Where a line of the data holds the word "agent", copy that line.

== Extracted data

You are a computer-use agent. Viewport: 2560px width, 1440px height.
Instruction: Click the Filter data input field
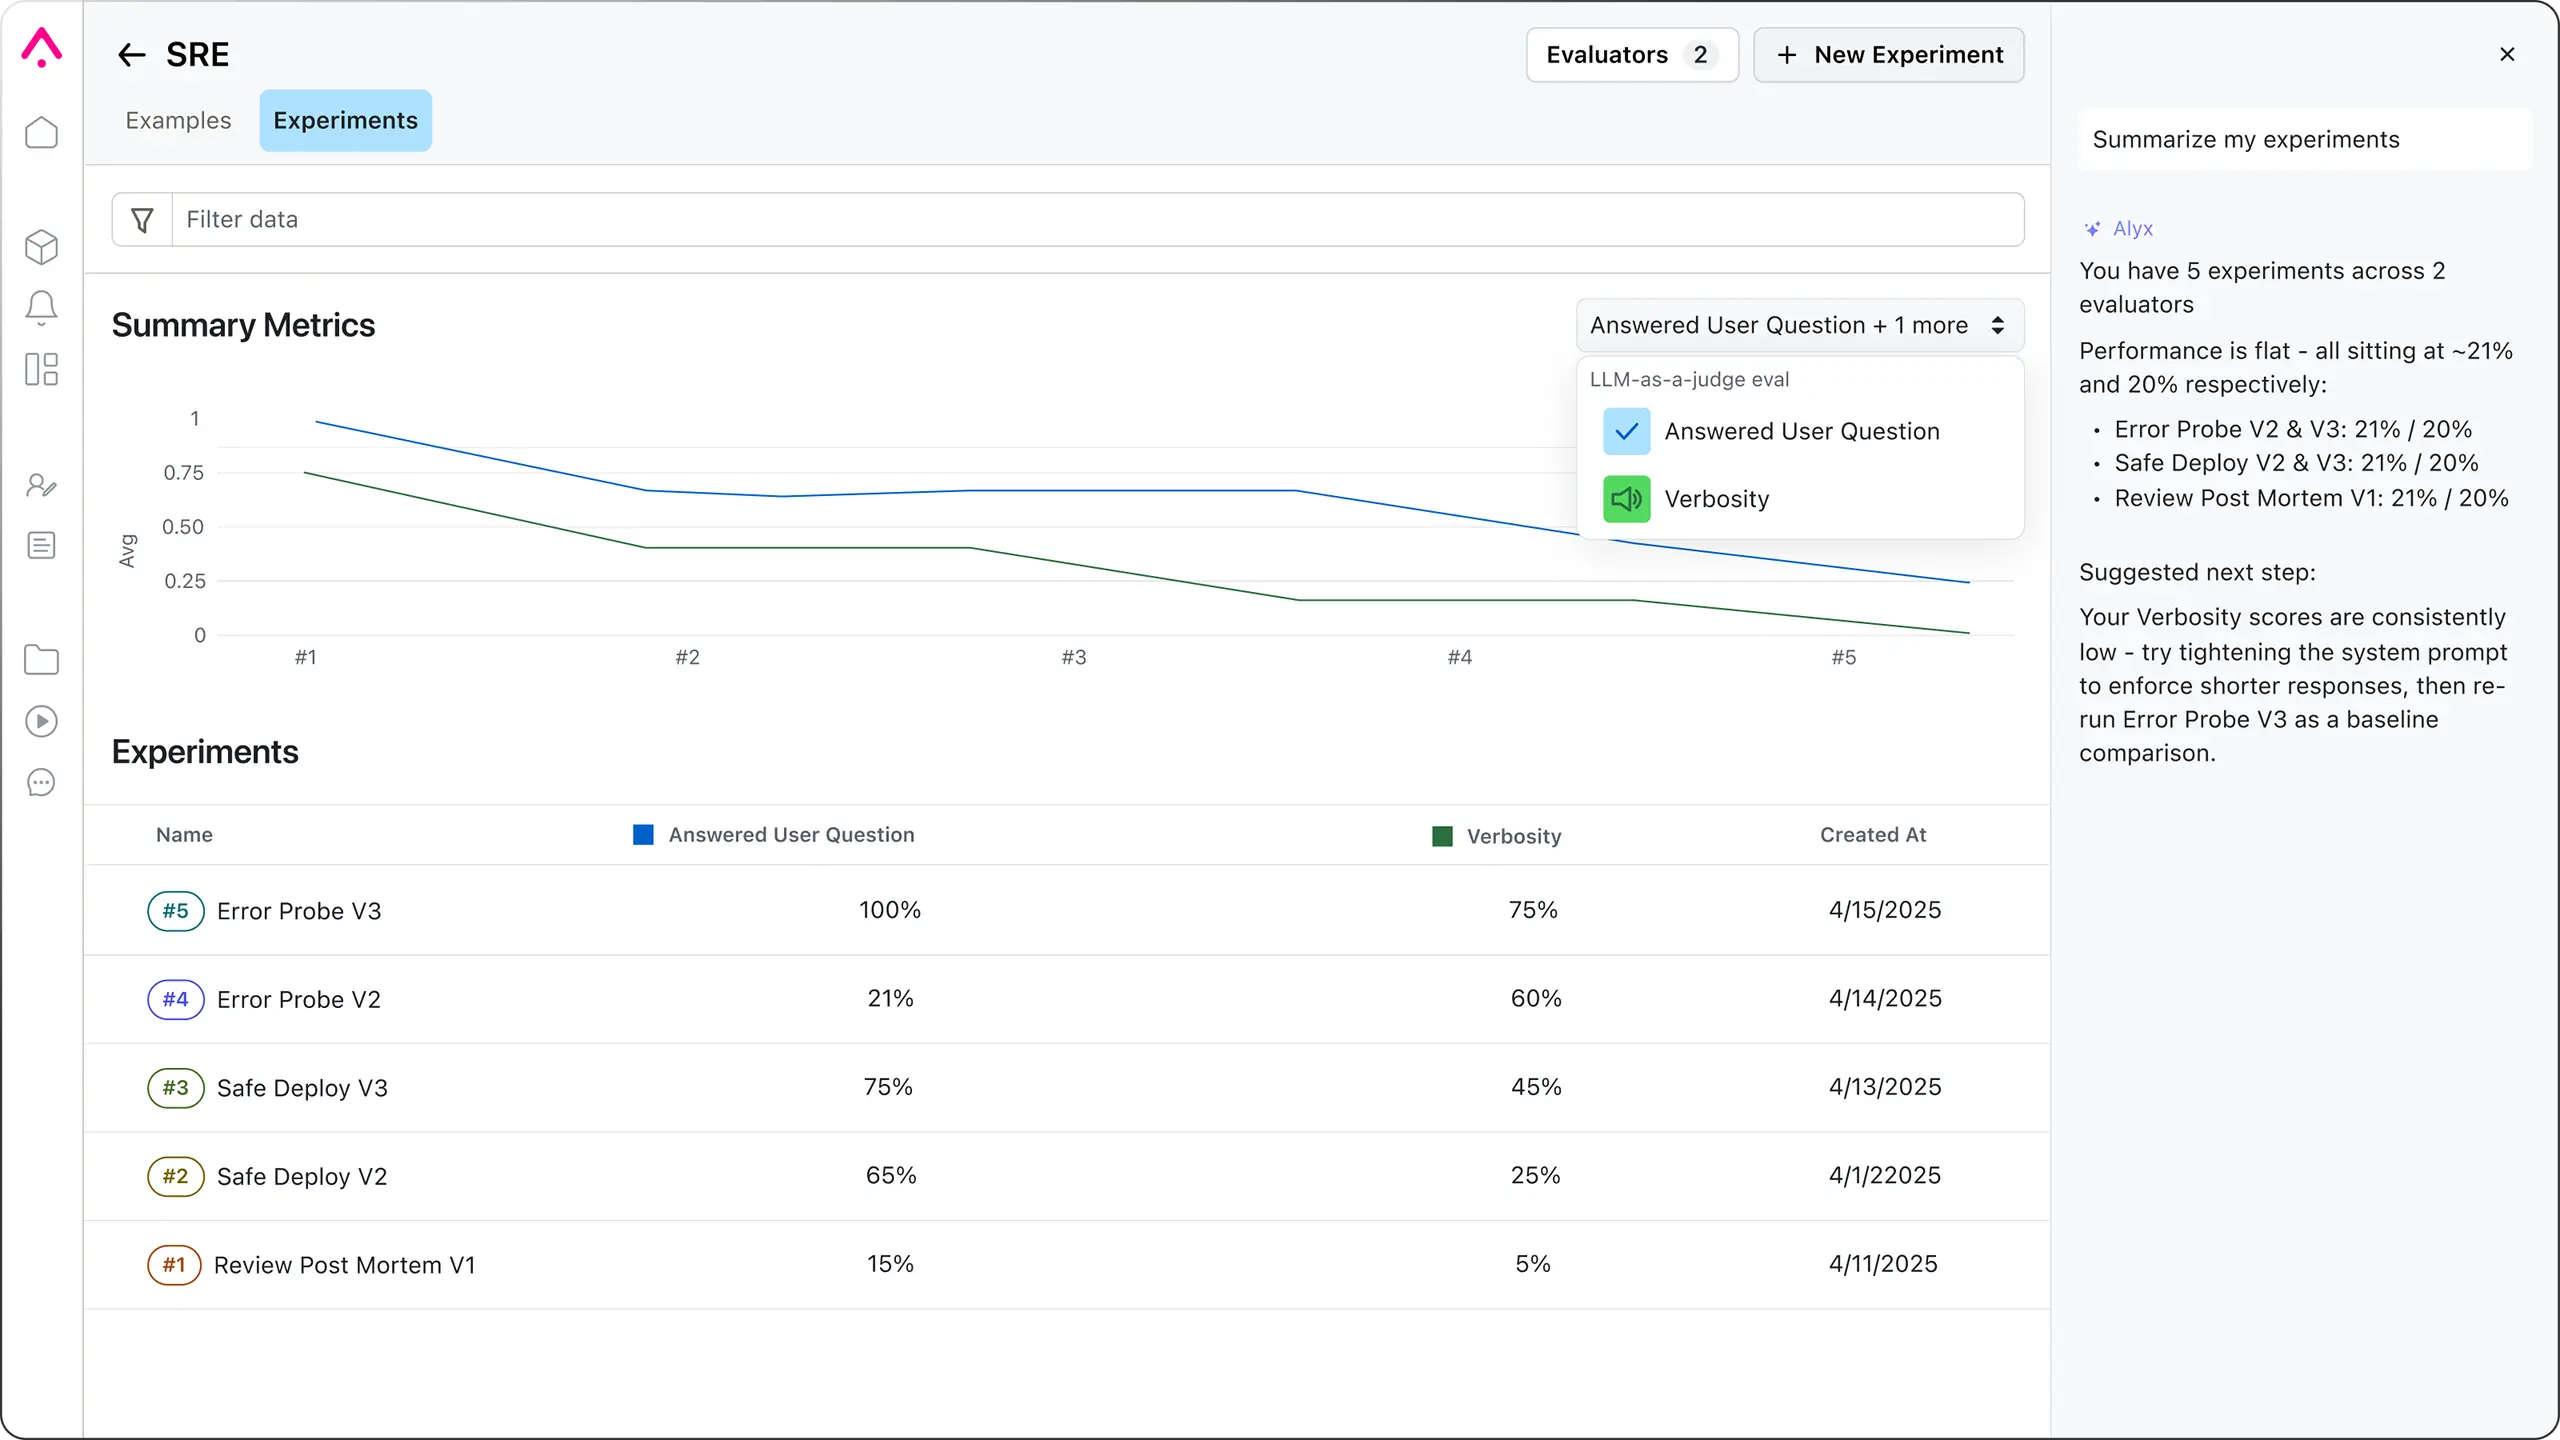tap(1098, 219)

====
== Extracted data

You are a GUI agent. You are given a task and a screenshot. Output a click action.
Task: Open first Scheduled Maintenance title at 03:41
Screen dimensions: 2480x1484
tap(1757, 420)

====

Response to this exercise –
You are a computer-use agent. Viewport: 2560px width, 1440px height.
You are a GUI agent. You are given a task and a screenshot. Output a click action.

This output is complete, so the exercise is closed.